→ **Stored items**:
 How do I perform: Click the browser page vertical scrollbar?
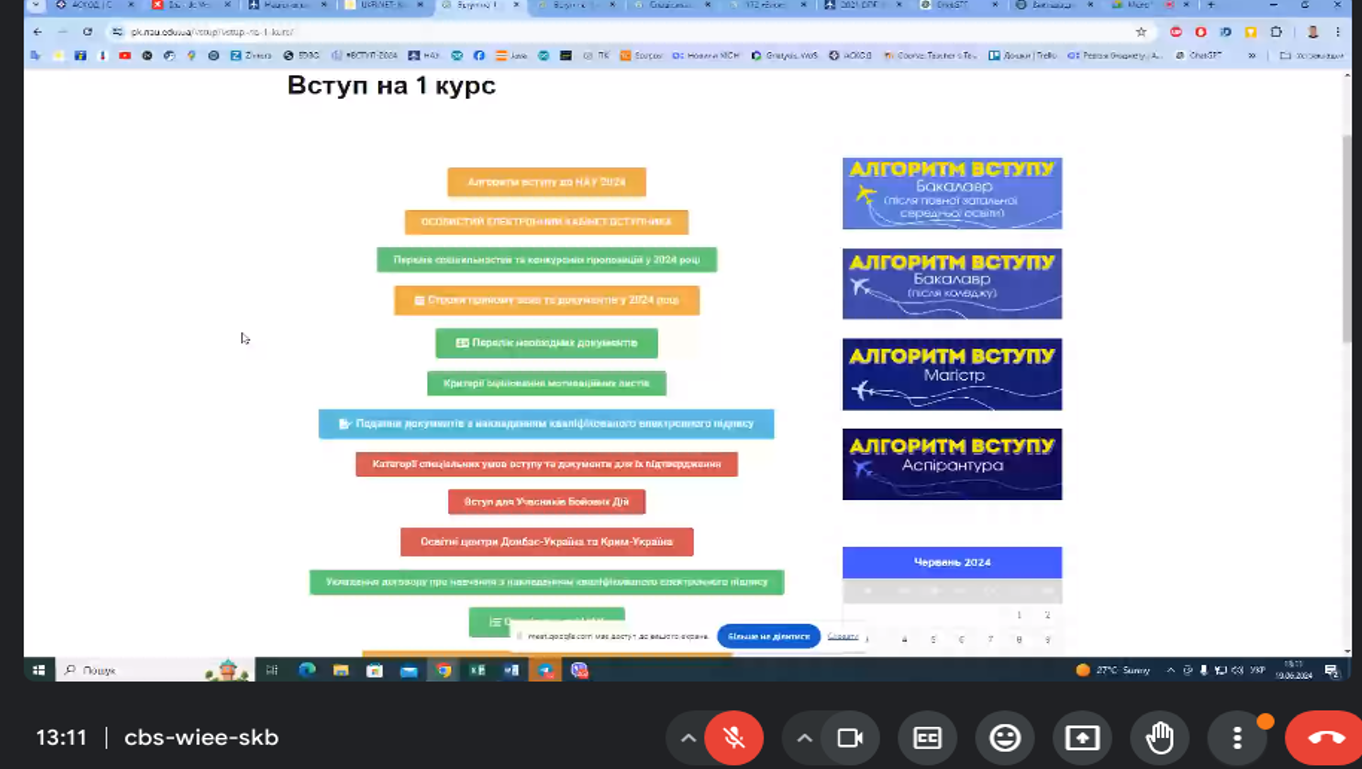(x=1347, y=240)
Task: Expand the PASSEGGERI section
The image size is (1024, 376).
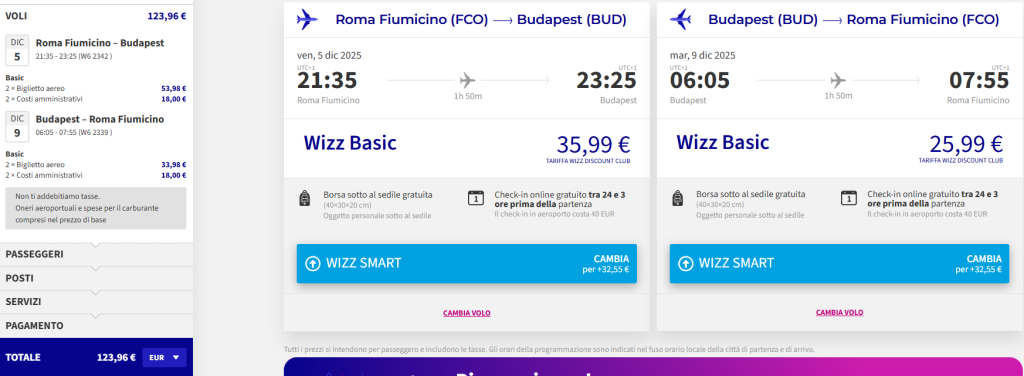Action: [x=97, y=254]
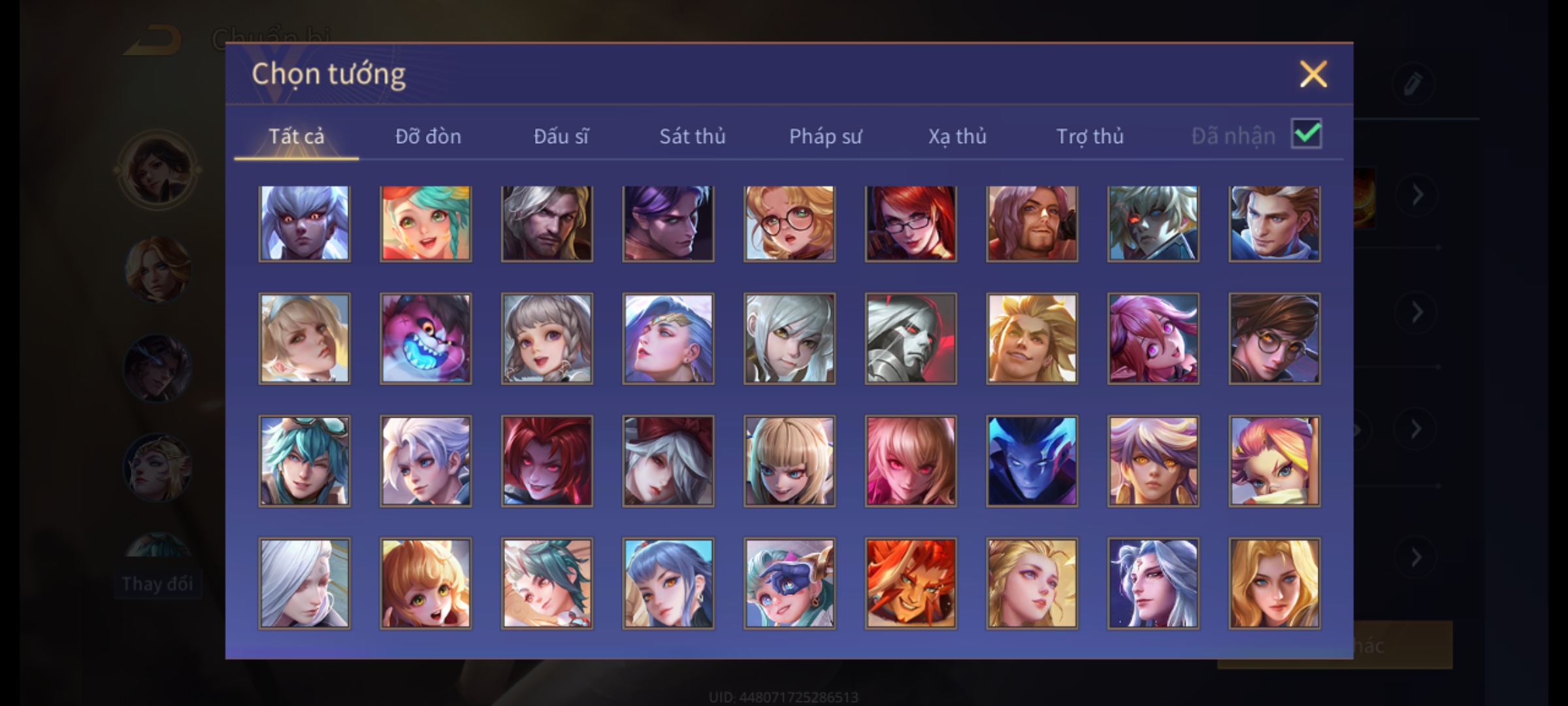Open the Trợ thủ tab
This screenshot has width=1568, height=706.
[x=1090, y=136]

→ **WHAT THE TASK ASKS**:
Omit every picture, then repeat the remaining data exactly as it appears above.

→ **ANSWER BELOW**:
 How do I perform: Click the browser page vertical scrollbar?
(x=1347, y=240)
Task: Expand the PASSEGGERI section
The image size is (1024, 376).
Action: [x=97, y=254]
Open the Trợ thủ tab
This screenshot has width=1568, height=706.
[x=1090, y=136]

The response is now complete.